Here are some "in progress" pictures. I scored the counter top a Menard's for $26.00, the back-splash was broken lose at the right end. I am using more of the fallen ash trees for the cabinet frame and doors.

The laundry sink is the cheap leg mounted type, $26 as well, I could use it as a drop-in by turning it 90 degrees. The faucets are from Ebay, The small one is hot only with a bottle washer attached, total cost $19.00. The large pull-out faucet $63.00 including shipping.

Still need to drop in the ceiling, hang the door, install some selves across from the counter, above my head, for empty carboys, and finish the rest of the cabinet doors. 

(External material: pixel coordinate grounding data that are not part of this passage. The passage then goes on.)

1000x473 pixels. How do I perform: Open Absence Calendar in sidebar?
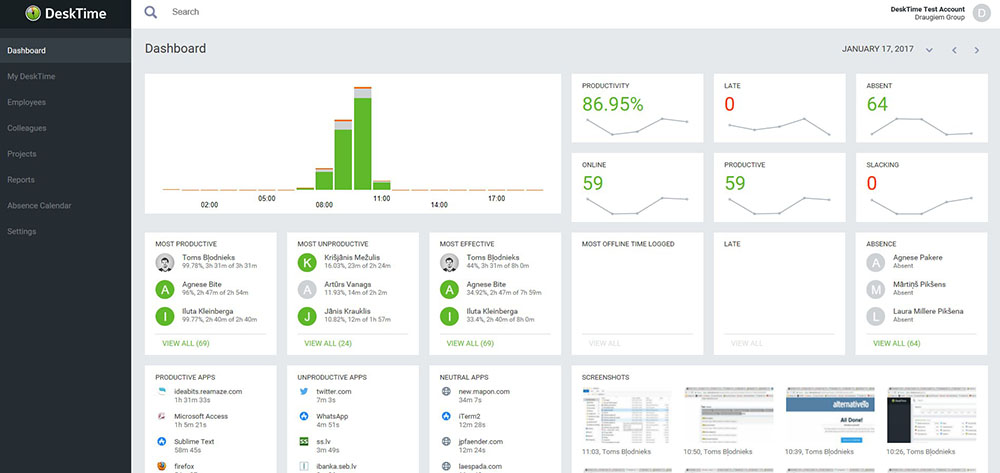coord(40,205)
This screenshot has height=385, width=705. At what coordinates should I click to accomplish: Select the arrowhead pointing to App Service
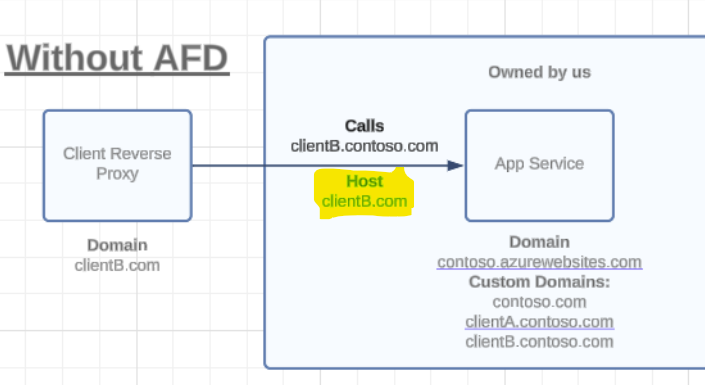[455, 166]
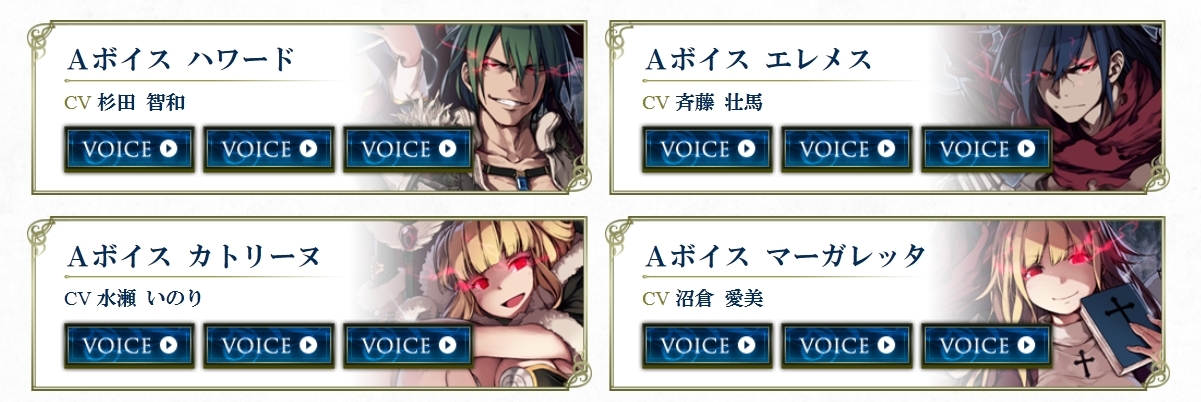Screen dimensions: 1201x402
Task: Play second VOICE sample for エレメス
Action: coord(845,149)
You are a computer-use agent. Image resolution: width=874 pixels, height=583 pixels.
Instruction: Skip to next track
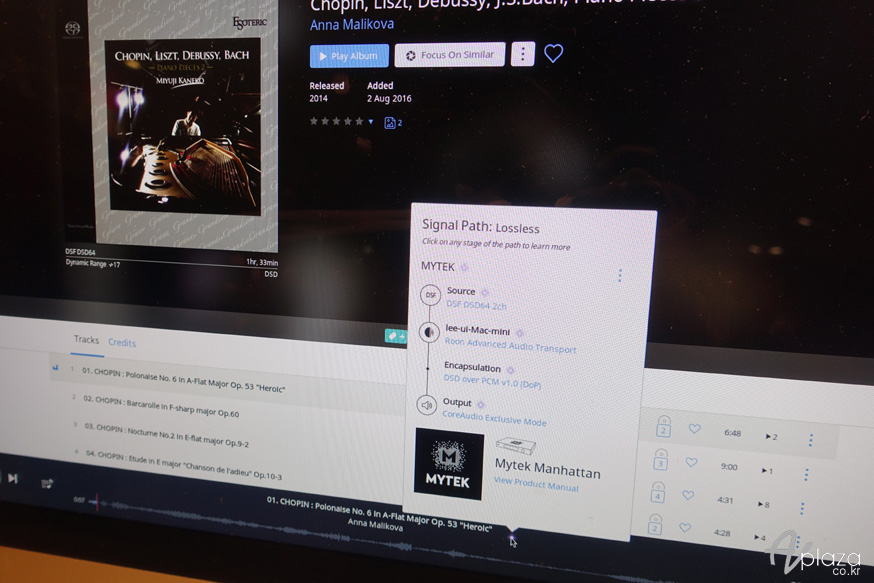click(13, 478)
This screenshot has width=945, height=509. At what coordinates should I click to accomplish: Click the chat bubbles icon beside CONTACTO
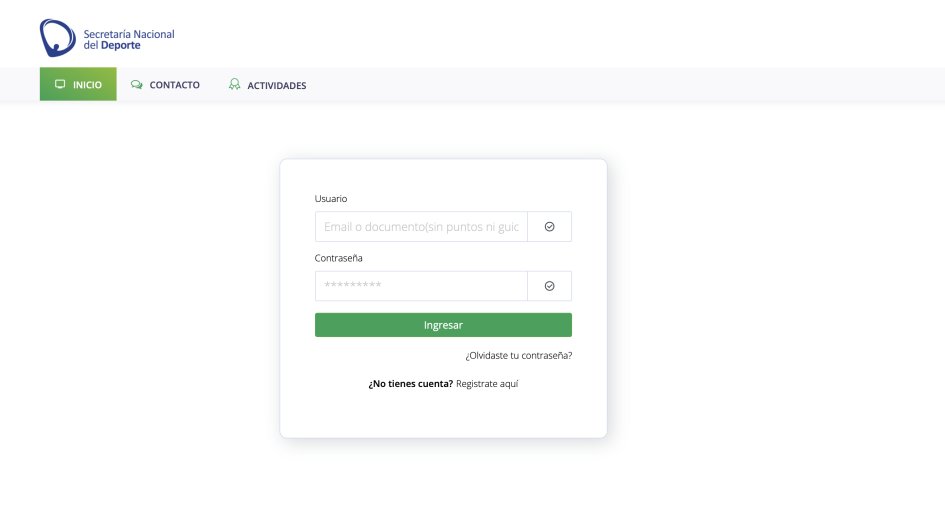coord(137,85)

The 6 remaining cabinet doors will have wood wine case ends incorporated into them, 2 in each door. I have 20 case ends, I'll find a use for the remaining 8 ends.


----------



## Boatboy24

Wow, huge improvement!


----------



## sour_grapes

That is great!

I almost bought the same countertop at Menards, but went with the darker pattern!


----------



## Kraffty

Great job. Talk about taking a little bit of nothing and turning it into an efficient looking area. It might be "tight" but having that dedicated area will be awesome.
Add more pics once you move in.
Mike


----------



## vacuumpumpman

Very nice work ! You should be very proud that you have those type of skills 

.


----------



## Runningwolf

Looks nice, you'll enjoy your space.


----------



## bkisel

Very nice. The only negative I see is the sink up against the left wall which makes it harder to work with for us right handed folks. But the sink itself is still a big plus. I've no sink in the basement and must use use the kitchen sink one flight up.


----------



## cimbaliw

Very nice. Enjoy the space.


----------



## kevinlfifer

The orientation of the sink allowed me to install a much larger laundry sink than the laundry sink that is designed to drop-in. This one is designed to stand alone on metal legs next to the counter and at standard counter top height, but I wanted it dropped into the counter and at a taller height than the legs would allow.


----------



## kevinlfifer

Nearly done. I built one drawer for "stuff". I am going to make five more, the top 2 rows, for empty bottles. I will use the wood wine case ends in the face of the drawers. Final pix to come.


----------



## olusteebus

really nice. I like your sink so I will do the same thing.


----------



## Boatboy24

Fantastic job Kevin!


----------



## kevinlfifer

I finally, totally finished the cabinet construction. Each drawer holds 5-6 cases of empties. I made a case side with our "logo" for the middle top drawer by running off a mirror image laser copy on plain paper and using a hot iron, transferred the image to the wood. So simple it is almost unbelievable.


----------



## sour_grapes

That is really nifty! Beautiful job, Kevin.


----------



## wineforfun

Very nice work. I really like the "labeled" drawer fronts.


----------



## bakervinyard

I use the laundry sink also but now seeing yours I think I have to rethink my sink area. Thanks, looks awesome, Bakervinyard


----------



## Kraffty

Tell me you've left just enough room in there to sit on one of those stools with a glass or two of wine, put your feet up and admire what you've transformed that tiny kind of un-useable area into. Really nice work all the way around.
Love it!
Mike


----------



## Boatboy24

What, no dove tails?  

Absolutely beautiful job. It looks gorgeous.


----------



## kevinlfifer

No dove tails, Gorilla glue and an air nailer.
Here is the "tasting area" As you can see I hijacked my wife's dance studio.


----------



## kevinlfifer

Tired of tripping over the carboys on the floor. Adding shelves today. I'll post a pix this afternoon


----------



## kevinlfifer

Now I won't be tripping over carboys. Below after and before. Took about an hour to install. Should have done it when I re-purposed the room.


----------



## geek

Nice area now....good job.


----------